A report by Checkpoint Research titled “Hacked in Translation” says a new exploit can take over your PC through fake movie subtitle files. The exploit reportedly affects users of Popcorn Time and VLC media player, and dumps the malware files onto your PC. Attackers are reportedly embedding code into these subtitle files, that are popularly used with pirated movies. Since users usually trust these files, as do video players, they’re less likely to be caught and are often overlooked.
Counterpoint’s report says:
Perpetrators use various methods, also referred to as ‘attack vectors’, to deliver cyberattacks. These attack vectors can be divided into two major categories: Either the attacker persuades the user to visit a malicious website, or he tricks him into running a malicious file on his computer.

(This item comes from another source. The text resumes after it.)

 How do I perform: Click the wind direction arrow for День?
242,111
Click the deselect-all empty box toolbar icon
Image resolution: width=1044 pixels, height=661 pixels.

Our research reveals a new possible attack vector, using a completely overlooked technique in which the cyberattack is delivered when movie subtitles are loaded by the user’s media player. These subtitles repositories are, in practice, treated as a trusted source by the user or media player; our research also reveals that those repositories can be manipulated and be made to award the attacker’s malicious subtitles a high score, which results in those specific subtitles being served to the user. This method requires little or no deliberate action on the part of the user, making it all the more dangerous.
Further, according to Counterpoint, the malware relies heavily on the "poor state of security in the way various media players process subtitle files and the large number of subtitle formats". The company puts the number of affected users in the millions.